#### WHAT TO PRODUCE:
Repeat the part of the anti-dumping review text below starting with "(11) The investigation" and going on through "of increased dumping.".

Of the other three producers/exporters, one refused to submit a complete questionnaire reply on the grounds that such a reply would impose an unreasonable and disproportionate burden on it and the remaining two did not make themselves known. Findings were therefore made on the basis of facts available in accordance with Article 18 of the basic Regulation.

(10) Questionnaires were also sent to independent importers known to have imported RBMs from the People's Republic of China so as to ascertain the resale prices of the product concerned before and after the imposition of the anti-dumping duties. In this regard, it should be noted that a high level of cooperation was obtained by the unrelated importers. Replies to the questionnaires were received from the following unrelated importers: Bensons International Systems B.V., The Netherlands, ("Bensons NL"); Bensons International Systems Ltd, United Kingdom, ("Bensons UK"); KWH Plast Vertriebsges. GmbH, Germany, ("KWH Germany"); KWH Plast (Danmark) AS, Danmark, ("KWH Danmark"), and KWH Plast (UK) Limited, United Kingdom, ("KWH UK").

Verification visits were carried out at the premises of KWH Germany and Bensons NL.

(11) The investigation period of this review ("new investigation period") ran from 1 January 1998 to 31 December 1998. This new investigation period was used to determine the level of export prices, resale and subsequent selling prices charged after the imposition of anti-dumping measures to ascertain whether the measures were failing to achieve their intended effects because of increased dumping.

(12) In establishing whether resale and subsequent selling prices had moved sufficiently, the price levels charged in the new investigation period were compared to those charged during the original investigation period which had covered the period from 1 October 1994 to 30 September 1995.

(13) Owing to the volume of data gathered and examined, in particular in view of the complexity of the analysis regarding the movement in the resale and subsequent selling prices of the unrelated importers as well as the enquiries and examination of one exporting company's practices as set out above in recital 8, the investigation exceeded the normal period of six months provided for in Article 12(4) of the basic Regulation.

#### STORED DATA:
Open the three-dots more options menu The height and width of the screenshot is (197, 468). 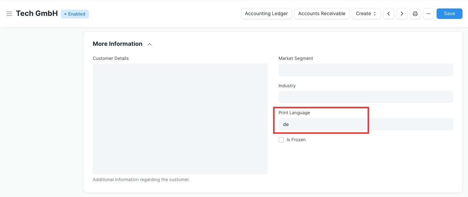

#### COMPLETE ANSWER:
(11) The investigation period of this review ("new investigation period") ran from 1 January 1998 to 31 December 1998. This new investigation period was used to determine the level of export prices, resale and subsequent selling prices charged after the imposition of anti-dumping measures to ascertain whether the measures were failing to achieve their intended effects because of increased dumping.